'Naked Wife' virus carries malicious payload
A new Trojan horse is in the wild, promising a glimpse of a naked woman in an e-mail. What it delivers is a debilitating infection that deletes files and makes computer rebooting impossible.
The new virus, NakedWife.exe or W32/Naked, infects a user's computer when an e-mail attachment is opened. The Naked Wife virus then propagates, like last month's Anna Kournikova virus, by attaching itself to all of the addresses in a Microsoft Outlook address book.
Unlike the Kournikova virus, however, Naked Wife also contains code that can erase files, which makes computer rebooting impossible.

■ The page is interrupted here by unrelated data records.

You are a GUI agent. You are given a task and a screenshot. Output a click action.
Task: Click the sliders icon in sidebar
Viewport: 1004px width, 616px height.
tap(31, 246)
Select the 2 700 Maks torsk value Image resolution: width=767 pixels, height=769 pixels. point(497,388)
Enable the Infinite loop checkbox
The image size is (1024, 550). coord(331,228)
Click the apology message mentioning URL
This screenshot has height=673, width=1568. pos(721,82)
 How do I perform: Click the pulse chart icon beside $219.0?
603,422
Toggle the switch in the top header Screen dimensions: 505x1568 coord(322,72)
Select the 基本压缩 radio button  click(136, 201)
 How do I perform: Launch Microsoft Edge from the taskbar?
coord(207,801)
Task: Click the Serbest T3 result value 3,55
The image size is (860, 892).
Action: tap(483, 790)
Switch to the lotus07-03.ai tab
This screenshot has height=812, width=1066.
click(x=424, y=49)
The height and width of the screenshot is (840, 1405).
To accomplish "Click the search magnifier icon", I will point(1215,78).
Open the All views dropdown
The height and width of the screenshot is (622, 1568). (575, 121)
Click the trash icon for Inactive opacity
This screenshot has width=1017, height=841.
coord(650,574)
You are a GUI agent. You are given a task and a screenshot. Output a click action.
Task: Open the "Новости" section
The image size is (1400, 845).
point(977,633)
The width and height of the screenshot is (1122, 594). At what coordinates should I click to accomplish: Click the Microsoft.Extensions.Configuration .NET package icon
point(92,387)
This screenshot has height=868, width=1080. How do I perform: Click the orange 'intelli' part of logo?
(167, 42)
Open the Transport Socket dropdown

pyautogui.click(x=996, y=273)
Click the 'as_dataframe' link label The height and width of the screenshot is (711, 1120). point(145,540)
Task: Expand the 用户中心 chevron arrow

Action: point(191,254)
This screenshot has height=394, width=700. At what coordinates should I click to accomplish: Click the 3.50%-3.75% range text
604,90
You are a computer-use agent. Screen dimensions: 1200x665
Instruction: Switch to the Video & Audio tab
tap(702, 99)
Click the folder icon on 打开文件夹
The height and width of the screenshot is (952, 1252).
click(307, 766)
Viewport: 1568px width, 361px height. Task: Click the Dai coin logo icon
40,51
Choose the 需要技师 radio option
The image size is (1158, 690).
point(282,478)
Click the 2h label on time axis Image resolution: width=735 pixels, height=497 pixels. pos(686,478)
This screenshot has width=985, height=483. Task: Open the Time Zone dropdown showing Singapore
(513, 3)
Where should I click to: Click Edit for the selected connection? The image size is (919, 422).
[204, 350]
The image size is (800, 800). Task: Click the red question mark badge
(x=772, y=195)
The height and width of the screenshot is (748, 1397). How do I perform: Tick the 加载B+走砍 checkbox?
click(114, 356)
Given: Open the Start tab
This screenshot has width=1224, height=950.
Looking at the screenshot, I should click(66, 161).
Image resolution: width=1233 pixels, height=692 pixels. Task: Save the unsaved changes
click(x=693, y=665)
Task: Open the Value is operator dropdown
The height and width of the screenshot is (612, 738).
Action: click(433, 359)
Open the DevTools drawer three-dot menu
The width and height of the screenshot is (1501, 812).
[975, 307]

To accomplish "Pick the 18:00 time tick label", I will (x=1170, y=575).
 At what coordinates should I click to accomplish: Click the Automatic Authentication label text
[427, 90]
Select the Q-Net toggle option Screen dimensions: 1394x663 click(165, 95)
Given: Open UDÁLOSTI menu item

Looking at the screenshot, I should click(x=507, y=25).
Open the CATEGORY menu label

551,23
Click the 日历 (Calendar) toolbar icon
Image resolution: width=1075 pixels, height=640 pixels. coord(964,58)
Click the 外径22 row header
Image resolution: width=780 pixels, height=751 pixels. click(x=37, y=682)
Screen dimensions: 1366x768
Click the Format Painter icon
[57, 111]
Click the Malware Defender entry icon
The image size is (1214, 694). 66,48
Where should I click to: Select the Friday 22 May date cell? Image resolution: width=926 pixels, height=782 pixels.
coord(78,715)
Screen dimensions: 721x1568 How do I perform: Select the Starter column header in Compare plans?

Many antivirus software vendors classify the virus as a medium threat, although McAfee.com Corp. has deemed the virus high-risk. Most vendors have already identified the Trojan and posted a patch to block it if their current software already fails to do so. Although users in the Security Focus virus discussion group have noted the virus, there has been less response than that prompted by the Kournikova one.
Virus recipients are promised a photo of a naked woman in an e-mail attachment, and the subject line often reads, "FWD: Naked Wife." The message text says: "My wife never look [sic] like that! ;-) Best Regards," and the attachment is titled NakedWife.exe. When opened, the attachment runs what appears to be a video player to fool the recipient into thinking a picture or video is being downloaded.
According to Trend Micro Inc. in Cupertino, Calif., the virus was written in Visual Basic Script (VBS) and requires the presence of MSVBVM60.DLL in the infected computer's system directory to run.
VBS is a popular virus-writing scripting language and was used to create the I Love You and Kournikova viruses. Many viruses are contained in attachments with .exe and .vbs extensions, and users are cautioned not to open any attachments they aren't expecting, particularly from strangers. A virus writer can also easily rename the file to mask the extension so, for example, a .vbs file can appear as a .jpg file in the e-mail.
"There's no new technology being employed here -- just effective social engineering, I'm sad to say," said David Perry, global education director at Trend Micro. "Users really need to learn to think twice before clicking on attachments."